Google, Facebook and Amazon are not surprisingly at the top, not only because they are among the largest in the Fortune 500, but because their whole business is built on data. The largest telco, CPG, retailer and financial service brands follow as large data producers, given how many people and how often they touch their lives.
Yet there are still large differences among the Fortune 500 in the amount of data they have.
An easy way to think about the distribution of data wealth is to consider Zipf’s Law, which states that, given a large sample, the frequency of any one thing is inversely proportional to its rank in the frequency. So the #2 ranked thing is ½ the size of #1 and the #3 thing is the size of #1.
This empirical law has been demonstrated in many classes of data relating to people and human activity, such as city sizes, corporation sizes, language and more.
Applying Zipf’s Law, the largest owner of advertising data would have twice as much data as the next one.
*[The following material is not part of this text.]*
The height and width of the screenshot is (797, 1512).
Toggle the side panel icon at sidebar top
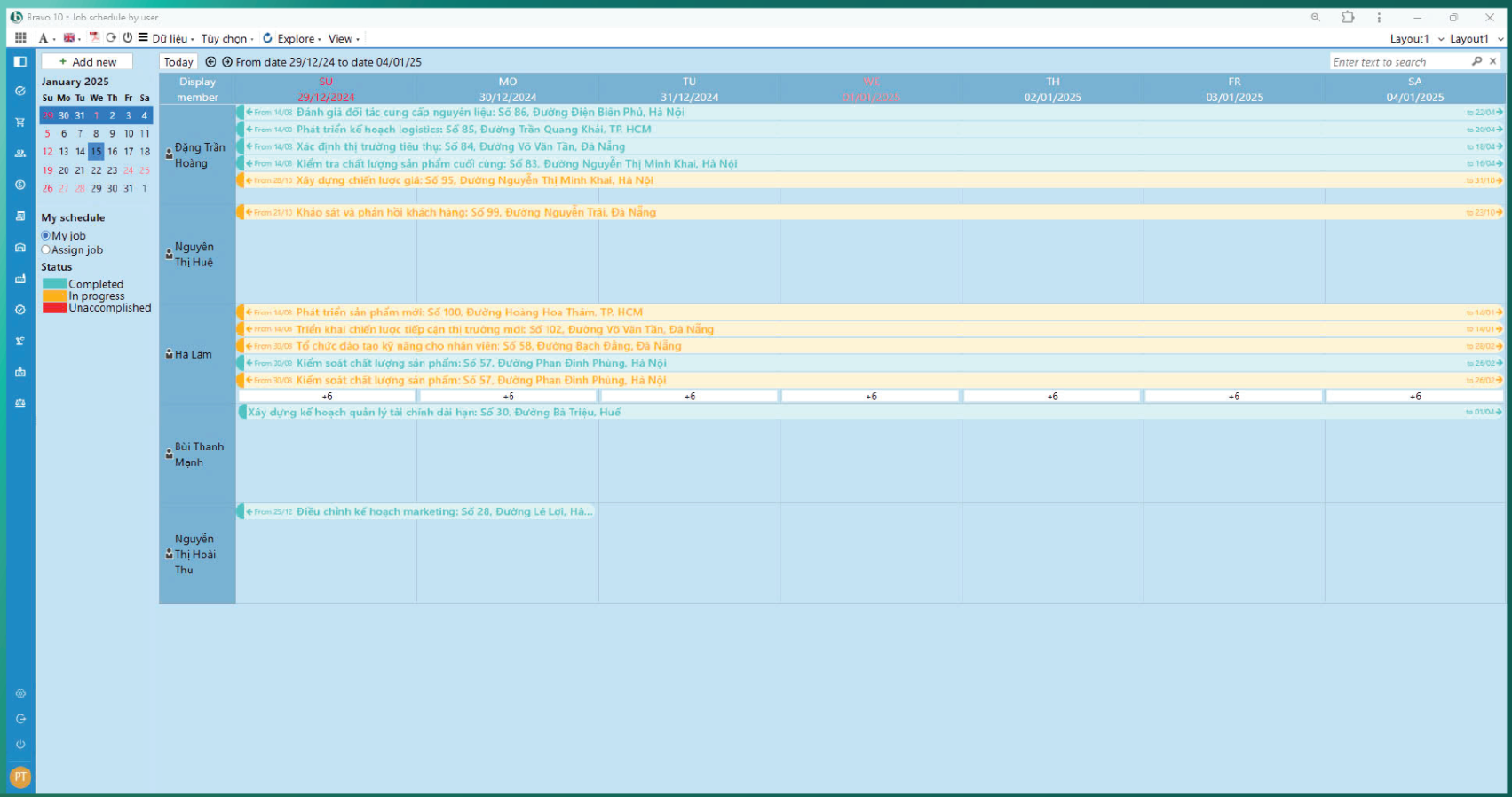click(x=20, y=61)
This means the top 50 would have more data than the next 450 of the Fortune 500 companies ranked by data collected.
In truth, many brand marketers that say they do a lot of data-driven marketing actually don’t generate or access much data when you consider where they might be even in this group of 500, with a data base already far larger than the 6 million-plus digital advertisers worldwide. Instead, many marketers have to rely on borrowing from the one or two leading publishers that own most user data. There are thus data owners and data renters.
The largest data owners have built sophisticated data practices. They historically hired data scientists, built data lakes and deployed data analysts to maximize their investment. They value the data because they know what it can do for their strategy, but they can also be most vulnerable to swings in fortune by having so much to lose.
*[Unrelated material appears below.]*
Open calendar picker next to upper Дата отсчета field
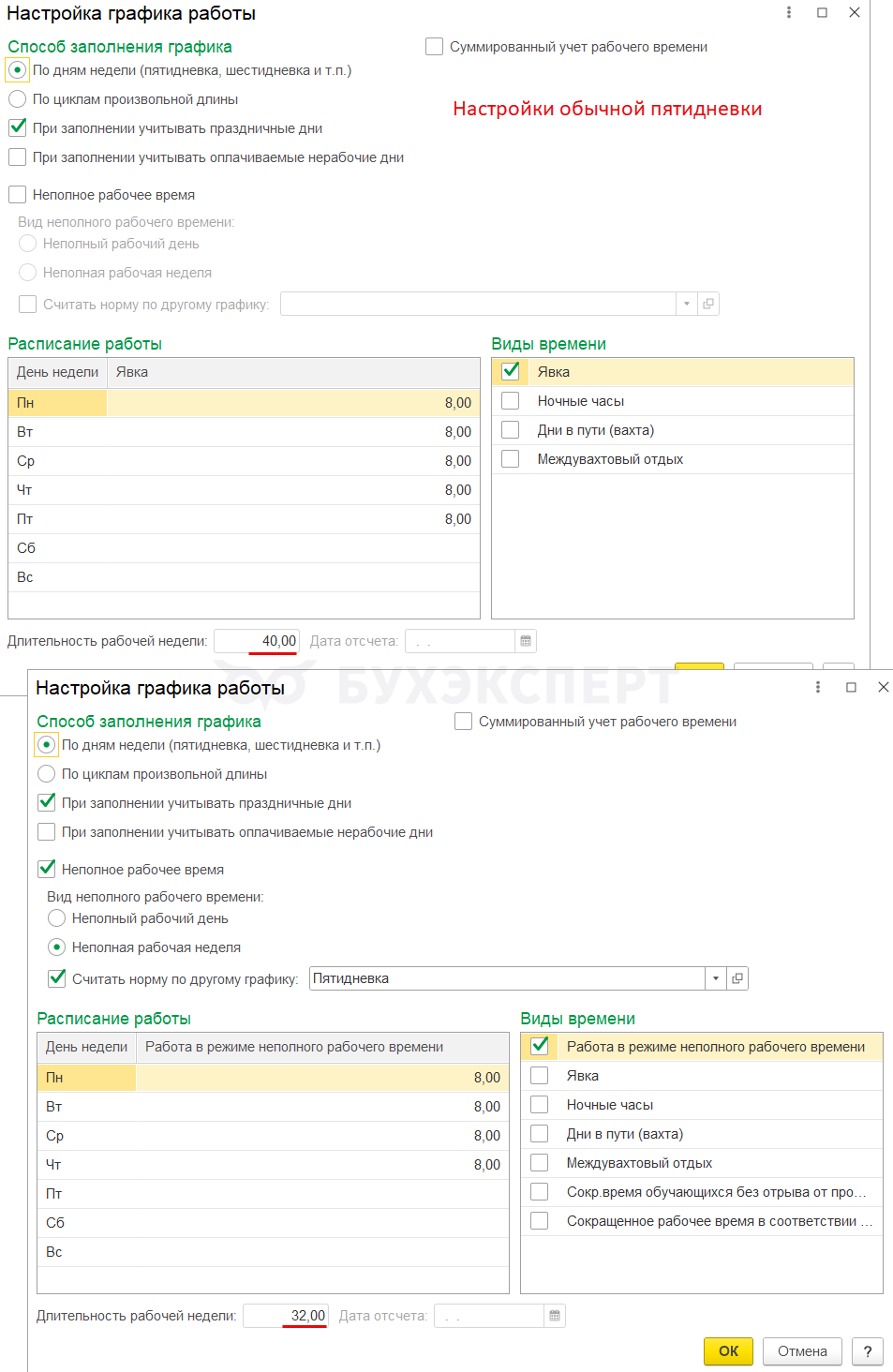Screen dimensions: 893x1372 click(x=526, y=641)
This division is about to get worse with tightening restriction to data. First, GDPR in Europe and California’s new law restricts data collection by companies and requires greater consumer permission to use their data.
These regulations, as a result, make it easier for the largest platforms that touch the most people, especially if it’s a free service, to collect the most data.
Also, Google has decided to shut off all sharing of DoubleClick IDs in log-level data of ads run through its advertising platform by the end of the year. This decision means advertisers who relied on generating most of their data through advertising and reaching more consumers than they currently have a direct relationship with will lose that vital source to learn and improve their advertising strategy.
Perhaps one outcome of these factors is that, among advertisers, everyone will be more equal, but poorer. Redistribution of wealth may narrow the gap between the top and bottom some, but can lead to an even larger gap from the very top and the rest.
It will take strong action and commitment to owning the data to change fortunes. As Marcus Startzel, SVP of AppNexus, says, "If you are a brand, you must demand."